Exactly the lines from the one containing "Screen dimensions: 1002x563" through the end of the entries, both ends included, are to be output.

• • • • •

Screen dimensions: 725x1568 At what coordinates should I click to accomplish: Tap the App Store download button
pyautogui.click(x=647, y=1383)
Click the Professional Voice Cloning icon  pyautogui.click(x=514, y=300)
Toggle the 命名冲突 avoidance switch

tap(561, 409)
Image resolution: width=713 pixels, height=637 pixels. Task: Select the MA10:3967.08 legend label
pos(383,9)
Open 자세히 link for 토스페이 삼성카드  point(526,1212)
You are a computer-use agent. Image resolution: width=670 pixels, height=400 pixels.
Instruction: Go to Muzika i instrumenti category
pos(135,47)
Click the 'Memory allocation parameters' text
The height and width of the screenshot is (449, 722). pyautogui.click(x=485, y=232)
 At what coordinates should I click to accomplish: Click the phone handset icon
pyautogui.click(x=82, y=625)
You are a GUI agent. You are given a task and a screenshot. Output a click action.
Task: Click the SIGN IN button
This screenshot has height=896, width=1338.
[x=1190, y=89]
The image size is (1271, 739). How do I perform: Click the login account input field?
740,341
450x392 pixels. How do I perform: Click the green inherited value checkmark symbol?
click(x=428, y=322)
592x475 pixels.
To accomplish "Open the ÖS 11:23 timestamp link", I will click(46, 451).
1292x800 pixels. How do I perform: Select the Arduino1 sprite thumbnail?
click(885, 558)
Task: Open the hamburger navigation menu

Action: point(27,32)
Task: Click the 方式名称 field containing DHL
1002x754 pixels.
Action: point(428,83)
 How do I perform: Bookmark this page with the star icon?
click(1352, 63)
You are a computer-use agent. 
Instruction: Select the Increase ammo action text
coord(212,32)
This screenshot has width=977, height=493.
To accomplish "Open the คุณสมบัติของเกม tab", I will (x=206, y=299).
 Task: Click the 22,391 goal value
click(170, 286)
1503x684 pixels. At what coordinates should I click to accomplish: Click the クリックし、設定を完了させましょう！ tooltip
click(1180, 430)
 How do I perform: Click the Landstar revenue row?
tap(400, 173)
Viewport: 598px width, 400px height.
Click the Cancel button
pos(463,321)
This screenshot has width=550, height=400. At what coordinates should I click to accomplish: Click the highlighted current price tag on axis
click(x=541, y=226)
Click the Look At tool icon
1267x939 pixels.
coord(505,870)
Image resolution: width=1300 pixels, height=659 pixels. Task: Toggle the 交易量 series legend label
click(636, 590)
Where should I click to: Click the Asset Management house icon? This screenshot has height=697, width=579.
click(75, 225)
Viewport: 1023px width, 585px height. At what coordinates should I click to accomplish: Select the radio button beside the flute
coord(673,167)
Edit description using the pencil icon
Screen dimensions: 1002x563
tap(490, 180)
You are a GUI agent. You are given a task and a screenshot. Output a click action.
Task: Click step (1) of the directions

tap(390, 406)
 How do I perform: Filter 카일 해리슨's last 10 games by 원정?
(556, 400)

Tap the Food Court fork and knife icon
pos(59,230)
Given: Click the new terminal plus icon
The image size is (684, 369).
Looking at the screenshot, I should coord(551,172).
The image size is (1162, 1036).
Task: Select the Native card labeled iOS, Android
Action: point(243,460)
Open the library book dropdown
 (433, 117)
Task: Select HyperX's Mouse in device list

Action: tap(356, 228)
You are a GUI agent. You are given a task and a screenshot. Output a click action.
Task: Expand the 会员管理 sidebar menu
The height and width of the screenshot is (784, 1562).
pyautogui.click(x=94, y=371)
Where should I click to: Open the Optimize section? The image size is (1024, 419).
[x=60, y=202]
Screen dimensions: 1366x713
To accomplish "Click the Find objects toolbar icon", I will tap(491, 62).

• • • • •

■ Answer space
Screen dimensions: 1002x563
tap(490, 180)
You are a GUI agent. You are given a task and a screenshot. Output a click action.
Task: Click step (1) of the directions

tap(390, 406)
 How do I perform: Filter 카일 해리슨's last 10 games by 원정?
(556, 400)

Tap the Food Court fork and knife icon
pos(59,230)
Given: Click the new terminal plus icon
The image size is (684, 369).
Looking at the screenshot, I should coord(551,172).
The image size is (1162, 1036).
Task: Select the Native card labeled iOS, Android
Action: point(243,460)
Open the library book dropdown
 (433, 117)
Task: Select HyperX's Mouse in device list

Action: tap(356, 228)
You are a GUI agent. You are given a task and a screenshot. Output a click action.
Task: Expand the 会员管理 sidebar menu
The height and width of the screenshot is (784, 1562).
pyautogui.click(x=94, y=371)
Where should I click to: Open the Optimize section? The image size is (1024, 419).
[x=60, y=202]
Screen dimensions: 1366x713
To accomplish "Click the Find objects toolbar icon", I will tap(491, 62).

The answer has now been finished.